For nearly a decade, Cathy Cahill was completely content as president and CEO of the Brooklyn Philharmonic and as an influential advocate for the arts in New York City. But when she received word that The Mann Center for the Performing Arts was on the hunt for a new president in late 2007, she knew that fate had come calling.

In 1976, as a freshman at Temple University, the aspiring cellist would bike from campus to the Mann, then known as Robin Hood Dell West, for concerts by The Philadelphia Orchestra. One night, sitting beneath the stars on the sprawling lawn during a performance by the American Ballet Theatre, the swirl of string instruments gave way to Tchaikovsky’s famous ballet Sleeping Beauty. Cahill was immediately taken back to her childhood.

“I would listen to Disney’s Sleeping Beauty on my record player as a little girl,” she says, adding that her passion for classical music began with opera, thanks to the many records her mother, an opera singer, had collected. “I had no idea it was the same music. It was such a transformational moment for me.”

Fast-forward to the night of June 1, 2008, Cahill’s first official day on the job. A packed house of 14,000 fans was awaiting a concert by James Taylor, and Cahill was preparing to say a few words before the show during a private event. By chance she happened to glance down at the podium’s brass plaque, inscribed with the name EUGENE ORMANDY—the conductor who had led The Philadelphia Orchestra on those unforgettable nights Cahill spent on the lawn. “That’s when I knew I was in the right place at the right time and this was meant to be,” she says.

Cahill, who resides in Center City, spent plenty of time onstage as a young musician, but it’s her work behind the scenes that has proven the most gratifying. The Mann Center’s fifth season under Cahill’s careful supervision is underway, on the heels of a banner year in 2011—and not a moment too soon. Over time the Mann’s robust schedule of classical music had become a blessing and a curse: Tickets were still moving, but the venue itself had fallen into a symphonic slump. Opened in the early 1930s as the Robin Hood Dell, the vast open-air amphitheater had hosted some of music’s greatest names in its heyday: Judy Garland, Marian Anderson, Benny Goodman. In 1948 the Dell fell on hard times, until businessman Fredric R. Mann (whose name would later adorn the new pavilion, constructed in 1976, that we know today) revived the venue with a crafty free concert ticket plan and programming that featured emerging performers.

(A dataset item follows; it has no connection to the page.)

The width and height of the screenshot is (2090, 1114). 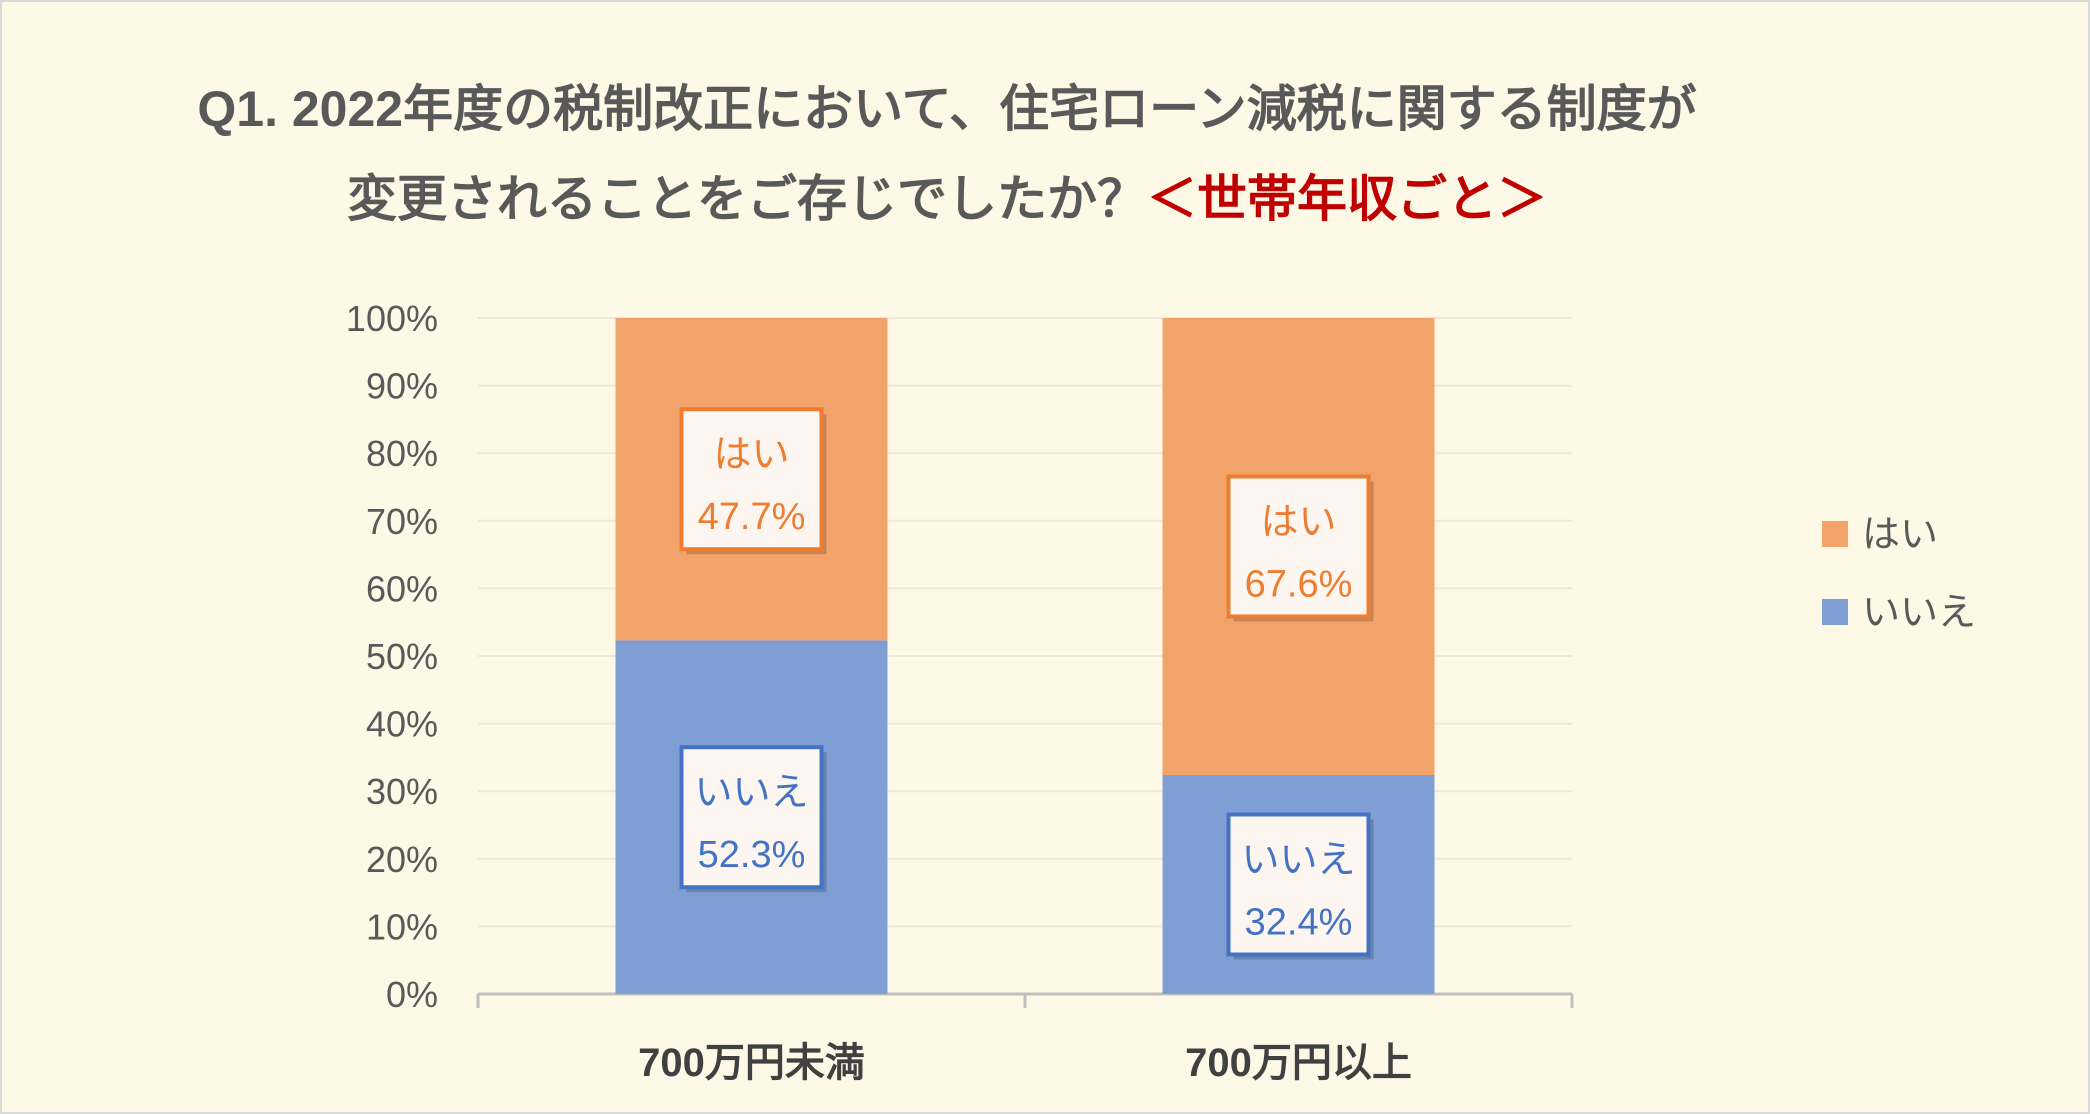 What do you see at coordinates (947, 109) in the screenshot?
I see `title-line-1: Q1. 2022年度の税制改正において、住宅ローン減税に関する制度が` at bounding box center [947, 109].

In many ways, Cahill is following in his innovative footsteps. Last year’s lineup was a cross-section of musical genres, from iconic rocker Roger Daltrey to indie-cool My Morning Jacket to hip-hop heavyweight Kid Cudi. There were Mann firsts, too, like Cirque de la Symphonie, which paired the Russian National Orchestra with Cirque du Soleil alumni for what Cahill called “the best of both worlds.” Social media initiatives shifted into high gear, allowing concertgoers to text their votes for encores. And The Philadelphia Orchestra’s ode to The Beatles’ iconic final album, Down the Abbey Road, gave birth to the Mann’s first-ever Tweetcert, a live forum for the audience and orchestra members to interact in real time. “Part of our strategy is to build audience loyalty,” says Cahill. “That comes from the talent you put on stage, but you have to marry that with communication and personalization for that particular audience, and make sure the experience is second to none.”

With another season in full swing at the Mann—Sigur Rós, Chris Botti, and Jill Scott are a few of the scheduled performers—and major upgrades on the horizon, including new state-of-the-art video screens, a lawn expansion, and the debut of a secondary performance space called the Skyline Stage, Cahill’s schedule is pulling her in every possible direction. But she always comes back to classical music, despite retiring her cello years ago.

“It’s sitting in a corner in my room,” she laughs. “I’ll play it again someday.”